##### Given data #####

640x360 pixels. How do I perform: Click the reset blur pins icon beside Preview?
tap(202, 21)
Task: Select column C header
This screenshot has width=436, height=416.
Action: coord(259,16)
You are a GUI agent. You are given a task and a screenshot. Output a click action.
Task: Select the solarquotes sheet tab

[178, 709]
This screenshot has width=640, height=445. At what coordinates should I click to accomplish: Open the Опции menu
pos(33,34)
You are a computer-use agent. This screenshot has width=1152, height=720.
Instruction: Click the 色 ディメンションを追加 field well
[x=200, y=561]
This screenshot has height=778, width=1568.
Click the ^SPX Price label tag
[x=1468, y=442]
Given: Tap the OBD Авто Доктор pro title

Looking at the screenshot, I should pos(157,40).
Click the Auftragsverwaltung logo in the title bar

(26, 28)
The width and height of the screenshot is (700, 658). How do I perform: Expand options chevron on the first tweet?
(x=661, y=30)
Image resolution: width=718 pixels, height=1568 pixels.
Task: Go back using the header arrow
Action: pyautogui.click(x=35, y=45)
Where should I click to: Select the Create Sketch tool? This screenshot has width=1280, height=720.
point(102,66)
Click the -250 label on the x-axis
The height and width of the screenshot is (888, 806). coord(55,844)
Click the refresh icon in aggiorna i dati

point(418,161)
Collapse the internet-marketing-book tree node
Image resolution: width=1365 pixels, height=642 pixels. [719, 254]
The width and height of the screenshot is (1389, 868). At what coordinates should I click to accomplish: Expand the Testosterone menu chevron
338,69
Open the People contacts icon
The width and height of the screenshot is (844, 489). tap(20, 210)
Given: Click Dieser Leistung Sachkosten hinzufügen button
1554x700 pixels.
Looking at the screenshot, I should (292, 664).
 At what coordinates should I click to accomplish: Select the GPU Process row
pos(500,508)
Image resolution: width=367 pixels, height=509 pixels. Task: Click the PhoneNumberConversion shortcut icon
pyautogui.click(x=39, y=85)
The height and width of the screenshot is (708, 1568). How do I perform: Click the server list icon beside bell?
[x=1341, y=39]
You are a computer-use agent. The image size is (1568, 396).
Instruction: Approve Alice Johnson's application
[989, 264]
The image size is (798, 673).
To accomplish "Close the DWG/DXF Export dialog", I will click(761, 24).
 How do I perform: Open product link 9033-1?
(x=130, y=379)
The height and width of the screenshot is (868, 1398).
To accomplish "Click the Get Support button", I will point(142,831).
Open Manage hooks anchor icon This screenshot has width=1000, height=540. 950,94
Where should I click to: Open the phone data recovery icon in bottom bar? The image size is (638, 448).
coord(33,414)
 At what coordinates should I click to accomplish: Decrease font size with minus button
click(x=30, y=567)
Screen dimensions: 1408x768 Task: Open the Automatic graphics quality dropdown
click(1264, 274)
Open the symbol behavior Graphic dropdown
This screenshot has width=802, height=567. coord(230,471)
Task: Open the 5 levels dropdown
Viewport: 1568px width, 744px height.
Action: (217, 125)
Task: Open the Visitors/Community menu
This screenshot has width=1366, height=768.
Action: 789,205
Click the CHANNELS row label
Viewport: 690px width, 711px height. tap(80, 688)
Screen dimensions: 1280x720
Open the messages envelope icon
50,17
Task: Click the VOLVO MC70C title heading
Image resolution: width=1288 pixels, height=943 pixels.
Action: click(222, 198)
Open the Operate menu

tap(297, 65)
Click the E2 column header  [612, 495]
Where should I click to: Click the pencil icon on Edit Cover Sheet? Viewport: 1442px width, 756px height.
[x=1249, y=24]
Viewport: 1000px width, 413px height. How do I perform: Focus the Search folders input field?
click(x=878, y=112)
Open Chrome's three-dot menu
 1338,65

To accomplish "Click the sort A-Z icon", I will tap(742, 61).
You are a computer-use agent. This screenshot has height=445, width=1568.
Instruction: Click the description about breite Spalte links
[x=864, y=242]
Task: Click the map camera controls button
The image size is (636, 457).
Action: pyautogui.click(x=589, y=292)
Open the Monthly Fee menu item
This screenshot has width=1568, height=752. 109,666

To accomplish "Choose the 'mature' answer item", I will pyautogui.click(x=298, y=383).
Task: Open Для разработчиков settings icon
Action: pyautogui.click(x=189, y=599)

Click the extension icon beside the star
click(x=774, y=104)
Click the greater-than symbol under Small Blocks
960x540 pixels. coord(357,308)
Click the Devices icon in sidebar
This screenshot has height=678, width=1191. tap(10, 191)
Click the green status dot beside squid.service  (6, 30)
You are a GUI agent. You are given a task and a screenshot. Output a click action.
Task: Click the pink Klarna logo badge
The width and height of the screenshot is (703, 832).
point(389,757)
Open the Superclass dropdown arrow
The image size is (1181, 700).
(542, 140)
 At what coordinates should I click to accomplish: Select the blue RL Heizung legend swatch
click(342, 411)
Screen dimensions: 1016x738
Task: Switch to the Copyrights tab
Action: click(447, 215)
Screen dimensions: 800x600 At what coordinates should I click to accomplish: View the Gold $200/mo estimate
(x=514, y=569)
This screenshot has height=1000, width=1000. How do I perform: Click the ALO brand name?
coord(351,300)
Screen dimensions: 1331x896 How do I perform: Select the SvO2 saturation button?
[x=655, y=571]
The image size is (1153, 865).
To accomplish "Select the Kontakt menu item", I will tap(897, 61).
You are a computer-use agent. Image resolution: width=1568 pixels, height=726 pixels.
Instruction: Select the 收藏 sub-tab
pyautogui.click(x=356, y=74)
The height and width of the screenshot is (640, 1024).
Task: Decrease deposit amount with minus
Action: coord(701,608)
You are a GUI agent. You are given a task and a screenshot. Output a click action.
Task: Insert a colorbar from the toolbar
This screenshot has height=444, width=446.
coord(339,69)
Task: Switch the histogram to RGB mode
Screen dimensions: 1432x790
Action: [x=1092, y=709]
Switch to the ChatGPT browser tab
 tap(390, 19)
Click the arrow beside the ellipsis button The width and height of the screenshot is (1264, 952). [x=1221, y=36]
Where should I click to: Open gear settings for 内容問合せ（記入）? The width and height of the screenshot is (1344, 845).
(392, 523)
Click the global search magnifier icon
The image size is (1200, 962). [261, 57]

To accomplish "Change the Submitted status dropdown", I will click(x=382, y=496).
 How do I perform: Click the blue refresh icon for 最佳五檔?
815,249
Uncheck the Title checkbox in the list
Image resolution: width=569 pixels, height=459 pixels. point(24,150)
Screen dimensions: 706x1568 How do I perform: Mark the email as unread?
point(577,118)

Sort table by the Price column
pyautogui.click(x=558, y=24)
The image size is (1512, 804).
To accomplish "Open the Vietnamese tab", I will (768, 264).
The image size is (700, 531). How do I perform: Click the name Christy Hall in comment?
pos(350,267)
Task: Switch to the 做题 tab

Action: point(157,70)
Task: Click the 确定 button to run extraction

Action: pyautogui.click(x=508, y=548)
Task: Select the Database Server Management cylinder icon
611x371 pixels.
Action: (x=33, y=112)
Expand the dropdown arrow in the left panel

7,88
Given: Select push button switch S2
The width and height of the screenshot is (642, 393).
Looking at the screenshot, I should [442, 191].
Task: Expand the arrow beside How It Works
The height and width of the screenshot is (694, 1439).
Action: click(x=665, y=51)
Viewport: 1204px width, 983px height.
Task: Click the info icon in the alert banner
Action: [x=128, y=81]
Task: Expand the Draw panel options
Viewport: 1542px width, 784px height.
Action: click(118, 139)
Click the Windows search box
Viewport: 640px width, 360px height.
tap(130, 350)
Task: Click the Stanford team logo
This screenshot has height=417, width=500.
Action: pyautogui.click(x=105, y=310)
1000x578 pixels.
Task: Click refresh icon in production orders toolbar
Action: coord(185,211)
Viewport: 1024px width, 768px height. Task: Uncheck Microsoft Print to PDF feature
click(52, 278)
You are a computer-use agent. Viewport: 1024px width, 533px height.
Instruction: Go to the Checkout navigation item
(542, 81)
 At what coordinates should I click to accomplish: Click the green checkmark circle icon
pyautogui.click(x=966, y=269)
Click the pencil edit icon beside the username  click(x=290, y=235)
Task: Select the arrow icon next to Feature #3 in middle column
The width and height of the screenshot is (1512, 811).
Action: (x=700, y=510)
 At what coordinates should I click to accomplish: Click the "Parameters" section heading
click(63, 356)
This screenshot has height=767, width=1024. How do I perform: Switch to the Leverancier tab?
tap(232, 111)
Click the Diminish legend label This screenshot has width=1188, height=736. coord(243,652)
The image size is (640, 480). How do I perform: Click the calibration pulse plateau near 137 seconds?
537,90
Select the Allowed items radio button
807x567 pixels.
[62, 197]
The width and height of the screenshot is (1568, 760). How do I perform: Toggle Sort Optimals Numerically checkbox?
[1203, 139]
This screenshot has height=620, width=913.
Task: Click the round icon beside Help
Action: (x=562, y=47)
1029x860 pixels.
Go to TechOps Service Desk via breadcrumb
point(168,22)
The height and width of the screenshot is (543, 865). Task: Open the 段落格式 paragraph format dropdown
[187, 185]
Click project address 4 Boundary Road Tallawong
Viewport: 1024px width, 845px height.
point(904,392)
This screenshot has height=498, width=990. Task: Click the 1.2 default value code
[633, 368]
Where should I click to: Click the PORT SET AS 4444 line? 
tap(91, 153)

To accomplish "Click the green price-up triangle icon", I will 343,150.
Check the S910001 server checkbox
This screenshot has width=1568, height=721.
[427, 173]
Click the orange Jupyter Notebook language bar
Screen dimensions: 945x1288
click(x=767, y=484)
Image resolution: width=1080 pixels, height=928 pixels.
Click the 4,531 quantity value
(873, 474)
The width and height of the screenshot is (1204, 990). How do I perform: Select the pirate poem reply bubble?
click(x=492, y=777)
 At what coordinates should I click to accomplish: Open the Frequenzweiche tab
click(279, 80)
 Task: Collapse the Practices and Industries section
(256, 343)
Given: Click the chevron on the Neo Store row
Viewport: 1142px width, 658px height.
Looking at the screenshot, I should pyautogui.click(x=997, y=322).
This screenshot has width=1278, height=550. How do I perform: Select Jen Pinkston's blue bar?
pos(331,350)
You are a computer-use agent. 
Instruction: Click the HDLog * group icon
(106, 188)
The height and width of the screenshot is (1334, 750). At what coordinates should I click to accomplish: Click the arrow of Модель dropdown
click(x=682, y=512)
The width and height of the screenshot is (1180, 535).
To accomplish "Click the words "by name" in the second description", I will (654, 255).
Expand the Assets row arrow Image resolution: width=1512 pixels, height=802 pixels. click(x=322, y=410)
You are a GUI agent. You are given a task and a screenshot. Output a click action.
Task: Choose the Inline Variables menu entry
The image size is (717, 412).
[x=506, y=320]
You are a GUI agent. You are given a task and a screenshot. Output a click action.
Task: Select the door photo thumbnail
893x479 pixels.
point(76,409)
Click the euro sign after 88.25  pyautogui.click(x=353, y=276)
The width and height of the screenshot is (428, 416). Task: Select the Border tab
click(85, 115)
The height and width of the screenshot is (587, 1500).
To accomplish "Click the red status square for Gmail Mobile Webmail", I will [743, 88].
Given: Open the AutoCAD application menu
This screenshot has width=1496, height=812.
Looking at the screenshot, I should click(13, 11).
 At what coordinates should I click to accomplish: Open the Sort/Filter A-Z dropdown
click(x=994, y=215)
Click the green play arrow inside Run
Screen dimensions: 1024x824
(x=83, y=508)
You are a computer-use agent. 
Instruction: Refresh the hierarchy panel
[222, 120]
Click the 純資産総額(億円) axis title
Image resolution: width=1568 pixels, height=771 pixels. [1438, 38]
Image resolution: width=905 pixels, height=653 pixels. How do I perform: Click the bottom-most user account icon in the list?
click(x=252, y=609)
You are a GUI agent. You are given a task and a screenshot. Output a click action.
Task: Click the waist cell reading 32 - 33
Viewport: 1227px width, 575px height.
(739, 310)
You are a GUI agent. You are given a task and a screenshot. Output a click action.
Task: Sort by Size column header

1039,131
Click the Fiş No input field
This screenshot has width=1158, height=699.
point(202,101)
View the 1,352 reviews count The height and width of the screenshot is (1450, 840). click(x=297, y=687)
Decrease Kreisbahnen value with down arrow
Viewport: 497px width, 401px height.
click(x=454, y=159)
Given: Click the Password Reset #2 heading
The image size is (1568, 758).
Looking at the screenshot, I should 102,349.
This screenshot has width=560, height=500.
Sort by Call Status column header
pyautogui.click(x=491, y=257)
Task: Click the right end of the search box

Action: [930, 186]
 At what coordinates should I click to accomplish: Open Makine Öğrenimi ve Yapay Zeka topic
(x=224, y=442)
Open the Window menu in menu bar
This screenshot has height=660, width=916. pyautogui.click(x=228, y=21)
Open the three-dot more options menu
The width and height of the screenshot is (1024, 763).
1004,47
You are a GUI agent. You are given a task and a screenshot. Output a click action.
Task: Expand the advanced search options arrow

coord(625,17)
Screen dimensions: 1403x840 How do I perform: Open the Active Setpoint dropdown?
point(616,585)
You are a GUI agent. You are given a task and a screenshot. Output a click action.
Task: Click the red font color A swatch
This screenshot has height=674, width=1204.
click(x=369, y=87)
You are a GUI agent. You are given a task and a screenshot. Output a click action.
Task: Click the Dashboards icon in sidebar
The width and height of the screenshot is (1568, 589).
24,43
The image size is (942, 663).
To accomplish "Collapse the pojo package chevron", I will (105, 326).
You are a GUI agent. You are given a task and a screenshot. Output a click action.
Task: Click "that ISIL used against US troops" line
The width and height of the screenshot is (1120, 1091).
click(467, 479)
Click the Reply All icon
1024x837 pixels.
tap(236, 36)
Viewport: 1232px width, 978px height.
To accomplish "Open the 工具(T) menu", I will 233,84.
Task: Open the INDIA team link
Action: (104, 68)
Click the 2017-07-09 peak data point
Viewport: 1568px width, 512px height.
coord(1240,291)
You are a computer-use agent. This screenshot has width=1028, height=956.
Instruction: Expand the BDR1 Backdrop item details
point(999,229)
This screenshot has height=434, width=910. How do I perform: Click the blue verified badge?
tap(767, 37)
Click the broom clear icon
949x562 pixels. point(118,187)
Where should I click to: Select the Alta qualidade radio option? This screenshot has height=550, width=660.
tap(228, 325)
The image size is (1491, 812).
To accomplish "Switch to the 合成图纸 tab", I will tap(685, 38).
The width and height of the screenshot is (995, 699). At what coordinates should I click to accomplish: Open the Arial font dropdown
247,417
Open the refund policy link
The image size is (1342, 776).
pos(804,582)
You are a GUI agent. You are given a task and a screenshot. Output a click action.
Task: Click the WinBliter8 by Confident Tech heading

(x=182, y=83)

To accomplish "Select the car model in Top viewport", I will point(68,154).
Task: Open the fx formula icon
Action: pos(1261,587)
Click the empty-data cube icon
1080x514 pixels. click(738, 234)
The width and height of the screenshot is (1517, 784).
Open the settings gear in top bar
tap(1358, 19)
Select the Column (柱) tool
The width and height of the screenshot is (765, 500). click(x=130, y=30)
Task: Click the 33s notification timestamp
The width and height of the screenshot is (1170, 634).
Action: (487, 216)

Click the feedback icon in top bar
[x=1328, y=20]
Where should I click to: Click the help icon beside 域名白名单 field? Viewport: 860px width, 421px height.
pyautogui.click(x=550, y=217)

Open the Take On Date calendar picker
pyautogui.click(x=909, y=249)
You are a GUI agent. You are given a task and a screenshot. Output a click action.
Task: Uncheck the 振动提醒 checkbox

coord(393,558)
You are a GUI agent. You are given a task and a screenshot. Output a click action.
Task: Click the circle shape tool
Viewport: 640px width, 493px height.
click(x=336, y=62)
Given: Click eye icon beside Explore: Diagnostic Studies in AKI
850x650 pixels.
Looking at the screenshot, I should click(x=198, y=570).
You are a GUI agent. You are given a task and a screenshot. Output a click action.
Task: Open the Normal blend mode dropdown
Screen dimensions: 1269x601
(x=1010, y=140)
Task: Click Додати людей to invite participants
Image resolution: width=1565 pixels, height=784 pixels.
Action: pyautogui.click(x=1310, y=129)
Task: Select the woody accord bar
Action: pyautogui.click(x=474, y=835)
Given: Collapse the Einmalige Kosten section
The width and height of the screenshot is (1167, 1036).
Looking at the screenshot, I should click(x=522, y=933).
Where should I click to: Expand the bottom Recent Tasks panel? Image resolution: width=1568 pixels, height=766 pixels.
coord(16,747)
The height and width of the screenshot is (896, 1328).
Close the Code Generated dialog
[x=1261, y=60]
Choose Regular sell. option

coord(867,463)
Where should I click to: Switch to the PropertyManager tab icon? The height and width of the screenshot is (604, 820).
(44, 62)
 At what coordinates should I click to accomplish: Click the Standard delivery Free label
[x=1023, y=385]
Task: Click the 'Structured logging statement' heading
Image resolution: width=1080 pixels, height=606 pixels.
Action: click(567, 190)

#####

Show each line in the data where the string "computer" appears.

Result for this task:
You are a computer-use agent. This screenshot has width=1152, height=720.
You are a computer-use agent. The image size is (1568, 396).
You are a computer-use agent. This screenshot has height=445, width=1568.
You are a computer-use agent. Image resolution: width=1568 pixels, height=726 pixels.
You are a computer-use agent. Viewport: 1024px width, 533px height.
You are a computer-use agent. 
You are a computer-use agent. 
You are a computer-use agent. This screenshot has width=1028, height=956.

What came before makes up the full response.